The same judge earlier dismissed MANA's antitrust lawsuit against
the same defendants.
Although the major portion of the qui tam opinion dealt
with technical legal issues, perhaps the judge's most significant
conclusion was that the defendant anesthesiologists - rather than
filing false claims as alleged - had acted in accordance with
advice from Medicare and its carriers:
"[T]he record bears substantial evidence that Defendants billed
in accordance with the advice given them by the Government agents
- the Medicare carriers. ... The confusion on the part of nationwide
carriers, members of the anesthesiology and anesthetist professions,
and even the HCFA itself demonstrates the need for clarification
of the regulations."
This finding vindicated the position that had been maintained
by the defendant anesthesiologists in Minnesota since the very
inception of the lawsuit. It also suggests an appropriate avenue
for anesthesiologists in other states to explore if and when charged
with the filing of false Medicare claims, whether in a qui
tam case or otherwise.
In more technical terms, the nurse anesthetists' qui tam
proceeding also failed because the relevant federal statute prohibits
a court from asserting jurisdiction over a lawsuit based on public
disclosure of the underlying acts. Here, the underlying acts had
been well-publicized in the news media and had also been the basis
of the unsuccessful antitrust proceeding. The court refused to
allow the nurses' attempted bootstrapping, and stated:
"The philosophy behind the creation of the qui tam action
is to encourage an individual with personal knowledge of a public
danger to notify the public of the clandestine activities of
the offending party, without risk of exposure to economic peril
or other forms of retaliation. In the matter at hand, the qui
tam device is being used not to blow a whistle to save the public
from a dangerous practice, but rather as a tool in the marketplace
battle between anesthesiologists and nurse anesthetists in their
long-fought struggle over the allocation of health care dollars.

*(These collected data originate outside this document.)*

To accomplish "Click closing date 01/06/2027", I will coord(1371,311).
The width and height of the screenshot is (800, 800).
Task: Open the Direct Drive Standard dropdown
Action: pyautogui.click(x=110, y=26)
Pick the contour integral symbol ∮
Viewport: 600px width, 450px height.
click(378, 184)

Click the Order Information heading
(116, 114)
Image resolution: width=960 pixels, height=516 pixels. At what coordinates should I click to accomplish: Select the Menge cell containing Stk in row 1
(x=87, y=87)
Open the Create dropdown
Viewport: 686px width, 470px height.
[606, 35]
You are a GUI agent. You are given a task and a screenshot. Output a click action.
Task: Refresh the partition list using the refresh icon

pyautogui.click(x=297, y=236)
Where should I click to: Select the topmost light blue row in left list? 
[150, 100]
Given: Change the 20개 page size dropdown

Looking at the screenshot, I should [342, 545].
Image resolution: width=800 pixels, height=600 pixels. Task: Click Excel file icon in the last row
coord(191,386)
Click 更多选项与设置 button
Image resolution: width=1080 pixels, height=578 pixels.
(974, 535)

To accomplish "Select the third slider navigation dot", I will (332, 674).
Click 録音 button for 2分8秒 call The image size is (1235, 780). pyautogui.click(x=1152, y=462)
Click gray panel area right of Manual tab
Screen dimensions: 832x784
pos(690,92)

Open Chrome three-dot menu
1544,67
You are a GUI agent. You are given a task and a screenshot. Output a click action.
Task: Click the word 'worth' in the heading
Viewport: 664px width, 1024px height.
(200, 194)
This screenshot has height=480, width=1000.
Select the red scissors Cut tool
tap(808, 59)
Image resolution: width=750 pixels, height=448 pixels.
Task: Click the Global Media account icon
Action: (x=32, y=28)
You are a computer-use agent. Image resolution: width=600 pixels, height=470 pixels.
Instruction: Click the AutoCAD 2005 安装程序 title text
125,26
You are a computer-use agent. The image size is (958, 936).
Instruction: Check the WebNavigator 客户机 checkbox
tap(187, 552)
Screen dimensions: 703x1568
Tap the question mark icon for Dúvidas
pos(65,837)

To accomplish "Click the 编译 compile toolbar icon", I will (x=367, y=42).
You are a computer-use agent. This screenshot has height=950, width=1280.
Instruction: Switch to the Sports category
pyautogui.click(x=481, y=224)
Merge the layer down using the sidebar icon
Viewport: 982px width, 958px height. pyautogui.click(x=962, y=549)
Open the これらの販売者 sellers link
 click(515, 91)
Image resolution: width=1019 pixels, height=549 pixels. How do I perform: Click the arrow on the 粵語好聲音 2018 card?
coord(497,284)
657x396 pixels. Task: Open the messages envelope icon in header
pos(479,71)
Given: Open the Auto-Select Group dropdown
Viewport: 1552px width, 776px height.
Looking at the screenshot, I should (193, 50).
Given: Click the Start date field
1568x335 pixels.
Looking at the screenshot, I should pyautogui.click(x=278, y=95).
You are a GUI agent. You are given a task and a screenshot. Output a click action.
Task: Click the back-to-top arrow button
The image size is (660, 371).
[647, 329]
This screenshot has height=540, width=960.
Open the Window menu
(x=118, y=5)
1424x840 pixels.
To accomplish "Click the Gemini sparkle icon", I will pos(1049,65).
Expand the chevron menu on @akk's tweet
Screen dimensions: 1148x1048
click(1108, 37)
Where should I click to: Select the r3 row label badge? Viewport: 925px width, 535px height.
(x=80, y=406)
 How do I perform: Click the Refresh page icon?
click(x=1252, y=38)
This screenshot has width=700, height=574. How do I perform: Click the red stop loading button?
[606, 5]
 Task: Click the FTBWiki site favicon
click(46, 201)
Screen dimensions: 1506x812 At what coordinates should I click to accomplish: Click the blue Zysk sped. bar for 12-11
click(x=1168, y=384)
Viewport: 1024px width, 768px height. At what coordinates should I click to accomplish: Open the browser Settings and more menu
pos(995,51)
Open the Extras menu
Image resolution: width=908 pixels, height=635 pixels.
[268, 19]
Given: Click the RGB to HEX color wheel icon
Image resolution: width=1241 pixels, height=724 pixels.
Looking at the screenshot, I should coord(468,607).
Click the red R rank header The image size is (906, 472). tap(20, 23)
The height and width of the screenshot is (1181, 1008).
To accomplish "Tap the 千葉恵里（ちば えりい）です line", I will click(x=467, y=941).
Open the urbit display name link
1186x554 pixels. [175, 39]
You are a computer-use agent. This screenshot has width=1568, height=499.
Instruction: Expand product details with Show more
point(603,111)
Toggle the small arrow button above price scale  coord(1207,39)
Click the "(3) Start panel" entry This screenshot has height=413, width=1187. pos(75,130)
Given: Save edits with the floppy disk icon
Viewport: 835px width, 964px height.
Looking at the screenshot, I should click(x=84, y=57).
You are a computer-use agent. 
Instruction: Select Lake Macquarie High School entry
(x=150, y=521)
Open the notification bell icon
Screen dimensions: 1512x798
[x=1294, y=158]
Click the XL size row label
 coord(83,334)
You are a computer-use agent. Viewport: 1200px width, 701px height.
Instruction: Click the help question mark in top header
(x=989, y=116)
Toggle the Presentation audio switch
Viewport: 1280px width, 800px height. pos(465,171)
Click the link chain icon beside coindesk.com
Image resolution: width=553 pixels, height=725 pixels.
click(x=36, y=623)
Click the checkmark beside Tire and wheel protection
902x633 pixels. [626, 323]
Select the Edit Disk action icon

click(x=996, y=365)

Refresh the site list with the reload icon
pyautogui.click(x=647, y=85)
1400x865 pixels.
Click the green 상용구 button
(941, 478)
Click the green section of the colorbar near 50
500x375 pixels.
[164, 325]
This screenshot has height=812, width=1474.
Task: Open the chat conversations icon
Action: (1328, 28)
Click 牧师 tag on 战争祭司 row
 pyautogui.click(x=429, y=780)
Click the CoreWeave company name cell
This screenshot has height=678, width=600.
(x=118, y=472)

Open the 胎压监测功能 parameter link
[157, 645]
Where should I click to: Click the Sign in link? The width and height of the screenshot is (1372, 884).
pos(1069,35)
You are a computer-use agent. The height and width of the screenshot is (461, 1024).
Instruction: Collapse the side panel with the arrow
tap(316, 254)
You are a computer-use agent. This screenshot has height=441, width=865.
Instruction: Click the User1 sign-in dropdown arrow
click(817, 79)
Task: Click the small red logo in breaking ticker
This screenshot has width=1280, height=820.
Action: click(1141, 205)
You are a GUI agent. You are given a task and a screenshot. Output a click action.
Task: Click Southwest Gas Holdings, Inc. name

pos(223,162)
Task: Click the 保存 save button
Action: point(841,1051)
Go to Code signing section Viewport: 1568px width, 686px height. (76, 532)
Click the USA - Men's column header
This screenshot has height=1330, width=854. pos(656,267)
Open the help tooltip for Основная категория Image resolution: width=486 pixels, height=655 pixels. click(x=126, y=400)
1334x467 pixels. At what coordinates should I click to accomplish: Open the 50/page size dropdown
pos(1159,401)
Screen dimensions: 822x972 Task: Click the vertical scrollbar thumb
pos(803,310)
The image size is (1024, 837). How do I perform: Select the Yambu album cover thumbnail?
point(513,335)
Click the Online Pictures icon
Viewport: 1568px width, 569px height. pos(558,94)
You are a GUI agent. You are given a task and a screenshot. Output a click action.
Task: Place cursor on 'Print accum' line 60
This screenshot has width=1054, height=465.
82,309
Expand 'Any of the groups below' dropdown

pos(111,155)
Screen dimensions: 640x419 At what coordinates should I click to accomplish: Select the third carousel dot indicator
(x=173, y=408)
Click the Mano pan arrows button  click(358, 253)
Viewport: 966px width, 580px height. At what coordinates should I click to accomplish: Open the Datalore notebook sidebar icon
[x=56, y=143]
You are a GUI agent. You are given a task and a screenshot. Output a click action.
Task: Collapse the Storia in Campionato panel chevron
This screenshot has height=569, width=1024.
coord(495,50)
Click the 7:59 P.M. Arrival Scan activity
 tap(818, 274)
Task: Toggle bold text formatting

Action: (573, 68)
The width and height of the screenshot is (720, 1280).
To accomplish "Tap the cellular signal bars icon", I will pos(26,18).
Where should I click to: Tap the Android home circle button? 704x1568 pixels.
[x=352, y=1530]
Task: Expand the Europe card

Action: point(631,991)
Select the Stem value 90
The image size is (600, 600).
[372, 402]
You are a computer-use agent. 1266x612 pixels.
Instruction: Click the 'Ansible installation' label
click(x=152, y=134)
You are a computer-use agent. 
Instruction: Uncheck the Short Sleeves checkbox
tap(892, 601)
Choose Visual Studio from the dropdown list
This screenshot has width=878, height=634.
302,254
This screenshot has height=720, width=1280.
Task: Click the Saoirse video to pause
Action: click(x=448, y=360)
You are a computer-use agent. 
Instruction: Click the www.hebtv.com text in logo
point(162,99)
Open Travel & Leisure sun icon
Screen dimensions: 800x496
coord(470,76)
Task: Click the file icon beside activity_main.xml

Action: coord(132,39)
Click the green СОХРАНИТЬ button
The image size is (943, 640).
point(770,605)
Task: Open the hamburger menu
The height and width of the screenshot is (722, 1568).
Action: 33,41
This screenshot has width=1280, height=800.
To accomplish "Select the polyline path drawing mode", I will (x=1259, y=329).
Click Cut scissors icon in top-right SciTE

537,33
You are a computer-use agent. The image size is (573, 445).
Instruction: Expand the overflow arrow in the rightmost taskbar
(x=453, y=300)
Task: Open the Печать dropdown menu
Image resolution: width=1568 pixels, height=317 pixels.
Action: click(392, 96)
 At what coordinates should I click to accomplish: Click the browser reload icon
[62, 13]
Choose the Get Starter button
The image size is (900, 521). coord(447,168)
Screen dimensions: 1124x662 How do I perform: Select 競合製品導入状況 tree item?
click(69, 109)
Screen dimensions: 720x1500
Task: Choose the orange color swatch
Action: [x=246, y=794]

The design of a qui tam action is to create an incentive to
report fraud where traditionally there would be a disincentive
to the reporting. Here, Plaintiff begins its litigation armed
with a financial incentive from the outset. This qui tam suit
is being used as a sword to attack the actions of a competitor
rather than a shield to protect the interests of a vulnerable
individual."
The court also ruled that the Minnesota Association of Nurse
Anesthetists (MANA) lacked "standing" to pursue the False Claims
Act action. There was no injury to the Medicare program even if
the defendants' billings had been incorrect as alleged, since
the payment was the same; the argument was over the division rather
than the size of the pie.
A MANA appeal from the summary judgment order is likely, given
the ardor of the plaintiffs and the fact that they have previously
appealed the decision dismissing their antitrust case. In both
cases, the judge's opinions are well-reasoned and are supported
by numerous other federal court decisions, and it seems reasonable
to expect that both appeals will fail.